In this regard, Jdigital’s stern warning that by withdrawing the rights of licensed operators the Spanish government is inadvertently giving the advantage to unscrupulous operators who hide their offshore operations appears to be valid.
More changes ahead for sports betting market
However, advertising controls appear to be only the first step in the government’s continued efforts to limit gambling in Spain. In December last year, the Ministry of Consumer Affairs launched a public consultation on a new draft Royal Decree, aimed at further increasing consumer protection measures in the gambling and betting sector.
Minister Alberto Garzón said that the decree will establish standards of action, intervention, control, prevention, awareness and treatment for the protection of players.
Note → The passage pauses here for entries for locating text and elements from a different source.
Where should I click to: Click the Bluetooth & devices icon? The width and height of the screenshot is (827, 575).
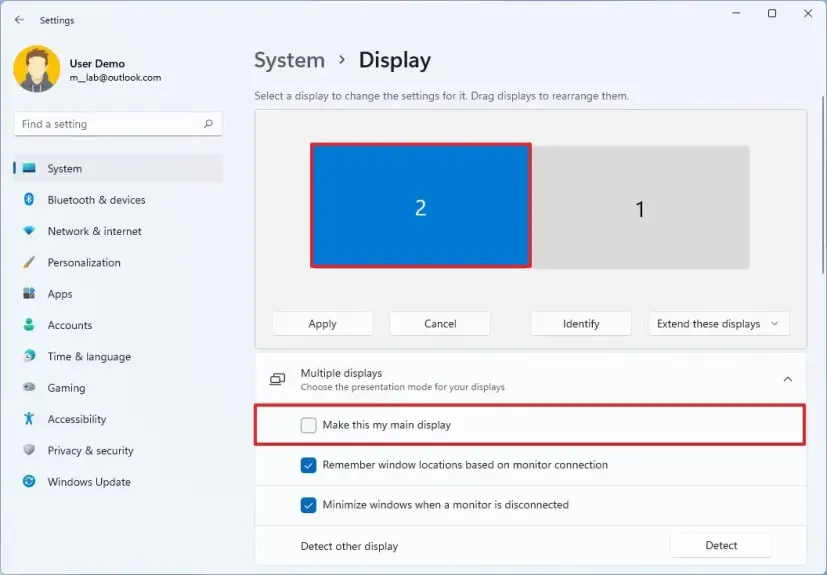pos(29,199)
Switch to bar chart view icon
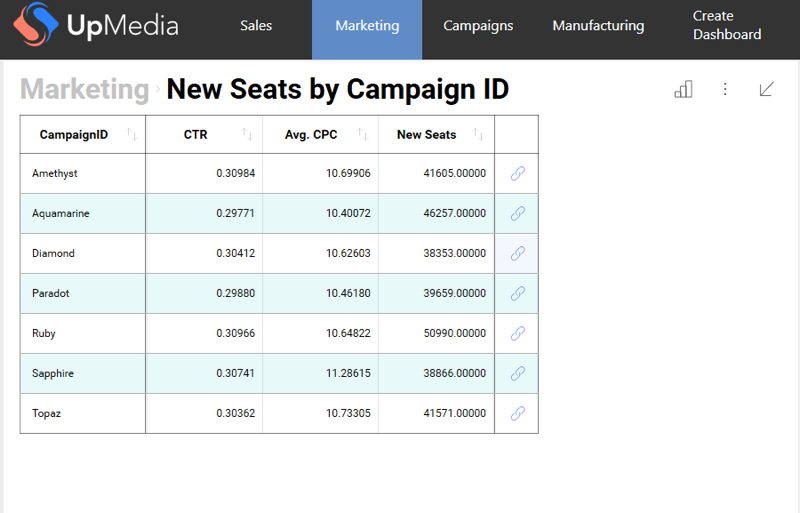The height and width of the screenshot is (513, 800). coord(684,90)
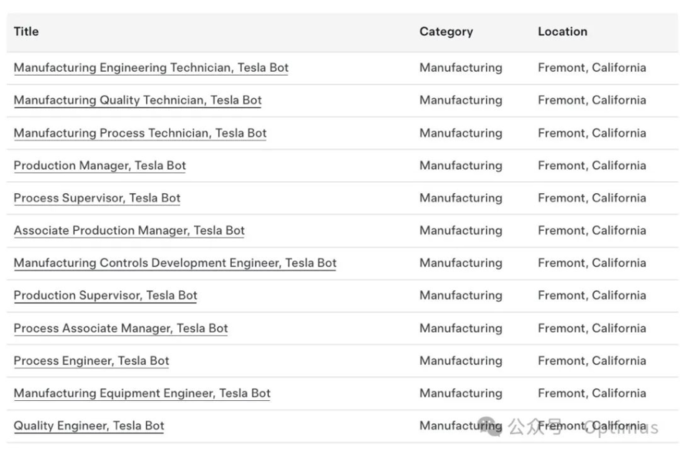Click Manufacturing Process Technician, Tesla Bot link
Screen dimensions: 680x454
[140, 133]
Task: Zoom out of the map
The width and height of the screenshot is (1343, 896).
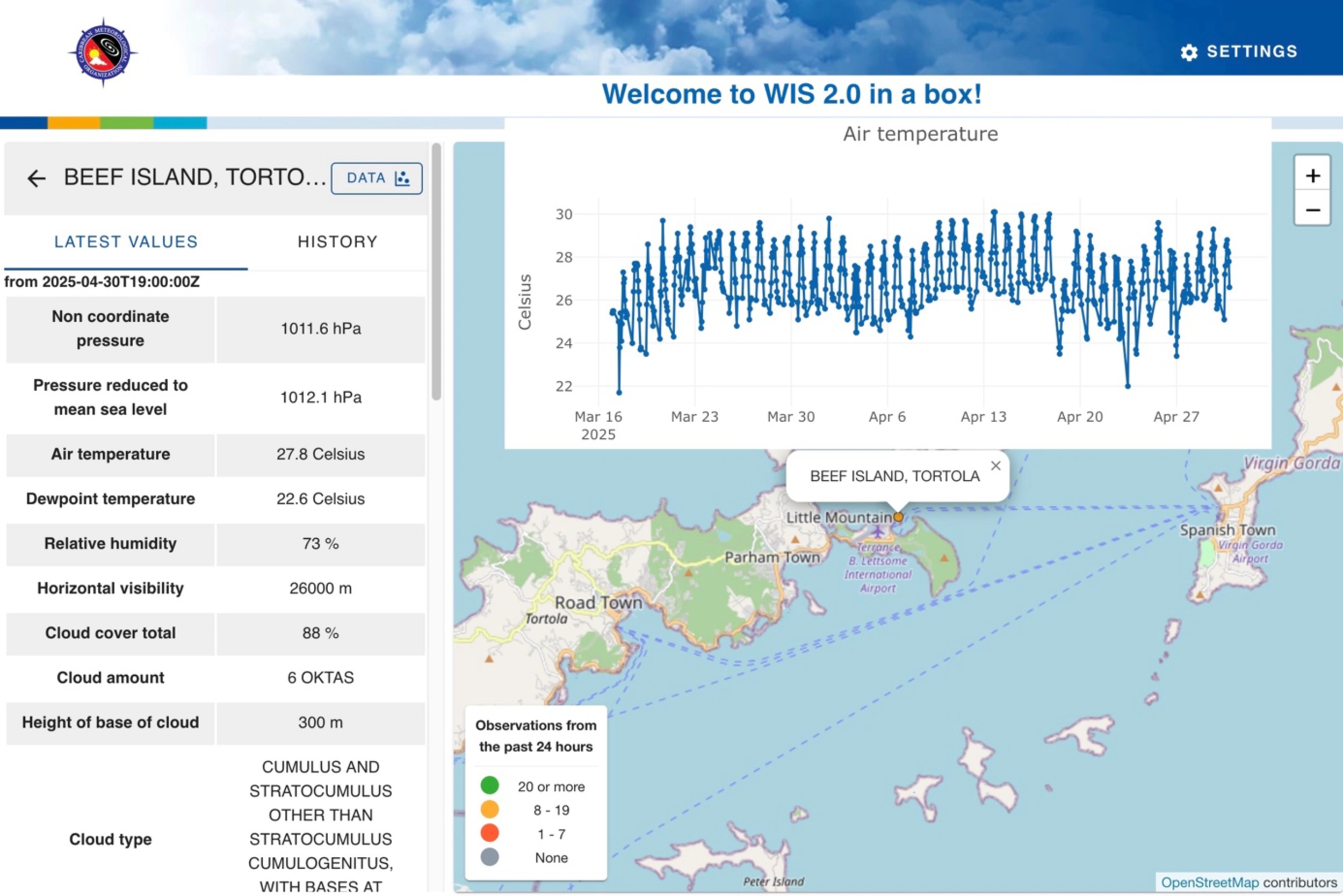Action: coord(1312,209)
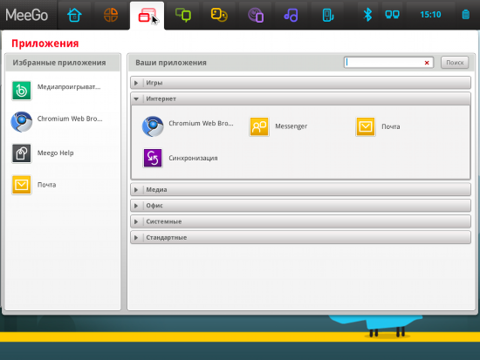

Making the changes take effect would be a priority for the Ministry in 2021.
One of the planned changes could have a positive effect on the industry, as there is a plan to integrate Spain’s self-exclusion databases. Currently, they are maintained separately in each of the country’s autonomous regions. The combination of records was agreed in September 2020, with regional authorities granting up to one year to complete any technical work required to carry out the merger.
Few in the industry would argue against such a move, particularly due to the growing focus on minimizing damage to the player. Unfortunately, however, when combined with a ban on advertising by licensed operators, instead of reducing the game as the government intends, it can simply transfer the activity to the irregular market.
Arguments to this effect have been made repeatedly by operators across Europe, however, and are mostly ignored. If the recent regulatory changes in Italy, Germany and Sweden serve as a benchmark, sports betting companies in Spain may very well have many obstacles to overcome in the near future.